Хулагу[13] собрал огромную рать и двинулся на юг. Я не трус, мессер Поло, но поверьте, когда я впервые увидел татар, меня просто парализовал страх. С тех пор прошло тринадцать лет. Татары покорили все страны, которые лежали на их пути, и подошли к Багдаду. У них было не меньше ста тысяч всадников, не считая пешего войска. Хулагу решил действовать хитростью. Разделив войско, он укрыл большую часть воинов в лесу, а сам во главе маленькой рати подошел к воротам города.
Тогда халиф, видя такое малочисленное войско, поспешно вышел со своей стражей за городские стены, чтобы поскорее перебить эту жалкую кучку врагов. Теперь я вспоминаю об этом только с горькой усмешкой. Как можно было попасть в эту дурацкую ловушку? Хулагу стал нарочно отступать к лесу, завлек туда неприятеля, окружил его и полностью уничтожил, а самого халифа взял в плен. Так пал Багдад.
Когда Хулагу вошел в город, он, к своему великому изумлению, обнаружил там высокую башню, полную золота. Он велел привести халифа и сказал ему: «Я вижу здесь башню, полную золота. Почему же ты не употребил свои богатства на то, чтобы собрать сильное войско? Ты же знал, что я иду на тебя. Я накажу тебя за жадность!» И он приказал запереть халифа в этой башне и не давать ему ни есть, ни пить. Так и погиб халиф среди своих несметных богатств.
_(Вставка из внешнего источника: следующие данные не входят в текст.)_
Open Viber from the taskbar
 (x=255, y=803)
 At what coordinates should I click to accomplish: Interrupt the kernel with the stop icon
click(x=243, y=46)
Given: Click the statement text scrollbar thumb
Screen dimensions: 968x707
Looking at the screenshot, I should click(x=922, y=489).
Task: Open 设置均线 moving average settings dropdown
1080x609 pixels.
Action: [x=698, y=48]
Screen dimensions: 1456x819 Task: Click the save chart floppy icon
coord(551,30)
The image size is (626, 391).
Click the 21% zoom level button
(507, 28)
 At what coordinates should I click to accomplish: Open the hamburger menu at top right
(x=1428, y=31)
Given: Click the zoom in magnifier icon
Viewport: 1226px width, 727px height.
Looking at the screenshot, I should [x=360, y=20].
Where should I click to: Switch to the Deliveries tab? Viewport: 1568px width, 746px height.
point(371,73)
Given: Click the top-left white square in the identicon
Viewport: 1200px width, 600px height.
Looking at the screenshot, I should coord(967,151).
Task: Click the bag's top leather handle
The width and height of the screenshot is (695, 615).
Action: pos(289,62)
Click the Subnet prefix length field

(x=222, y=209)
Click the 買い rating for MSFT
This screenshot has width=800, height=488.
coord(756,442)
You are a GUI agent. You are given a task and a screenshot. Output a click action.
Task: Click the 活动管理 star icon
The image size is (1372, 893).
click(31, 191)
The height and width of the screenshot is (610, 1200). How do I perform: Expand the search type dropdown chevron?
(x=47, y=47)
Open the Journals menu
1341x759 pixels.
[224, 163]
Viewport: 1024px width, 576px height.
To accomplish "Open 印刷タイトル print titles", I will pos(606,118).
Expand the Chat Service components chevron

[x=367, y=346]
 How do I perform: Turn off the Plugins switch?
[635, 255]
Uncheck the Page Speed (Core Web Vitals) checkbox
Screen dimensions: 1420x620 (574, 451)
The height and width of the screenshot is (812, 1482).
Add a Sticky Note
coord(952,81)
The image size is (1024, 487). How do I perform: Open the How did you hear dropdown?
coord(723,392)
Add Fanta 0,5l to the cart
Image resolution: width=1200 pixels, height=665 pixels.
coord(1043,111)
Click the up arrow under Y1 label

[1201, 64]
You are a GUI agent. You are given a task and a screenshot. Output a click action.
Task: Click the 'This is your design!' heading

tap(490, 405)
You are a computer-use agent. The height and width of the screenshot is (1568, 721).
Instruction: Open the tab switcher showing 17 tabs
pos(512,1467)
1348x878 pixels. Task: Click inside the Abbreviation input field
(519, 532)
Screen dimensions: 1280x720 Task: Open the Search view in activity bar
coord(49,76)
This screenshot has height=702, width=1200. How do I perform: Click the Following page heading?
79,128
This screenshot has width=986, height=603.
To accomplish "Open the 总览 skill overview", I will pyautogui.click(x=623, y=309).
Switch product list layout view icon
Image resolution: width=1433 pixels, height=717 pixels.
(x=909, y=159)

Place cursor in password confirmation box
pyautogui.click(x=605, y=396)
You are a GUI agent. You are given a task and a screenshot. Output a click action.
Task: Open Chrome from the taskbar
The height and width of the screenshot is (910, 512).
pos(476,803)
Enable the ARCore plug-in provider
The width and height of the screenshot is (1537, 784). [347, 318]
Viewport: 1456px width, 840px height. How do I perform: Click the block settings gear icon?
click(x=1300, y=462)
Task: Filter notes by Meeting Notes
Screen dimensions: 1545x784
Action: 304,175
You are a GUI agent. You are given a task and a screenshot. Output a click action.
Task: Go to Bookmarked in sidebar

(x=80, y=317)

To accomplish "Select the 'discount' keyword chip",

Хаджи-Мухаммед замолчал. Ничто, кроме плеска фонтана и сопения коней, доносившегося из конюшни, не нарушало ночной тишины. Воздух стал прохладней. Близилась полночь.
Хасан-бек вдруг словно очнулся, выпрямился и проговорил:
— Пора идти спать… Да хранит вас аллах.
Он встал и поклонился.
— Благодарю вас за ваш рассказ, Хаджи-Мухаммед, — сказал Марко.
— Ночью, когда светят звезды, раскрываются сердца, я уж вам это говорил. Доброй ночи, мессер Поло.
Марко отправился в свою комнатку, притворил дверь и улегся на топчан. Он устал и, размышляя о ночном разговоре, вскоре уснул.
Когда он проснулся, во дворе караван-сарая уже царило большое оживление. Пронзительно резко кричал осел, лаяли собаки, тихо блеяли козы, и среди всего этого шума то и дело раздавались возгласы слуг и конюхов. Матео был давно на ногах и командовал распределением вьюков.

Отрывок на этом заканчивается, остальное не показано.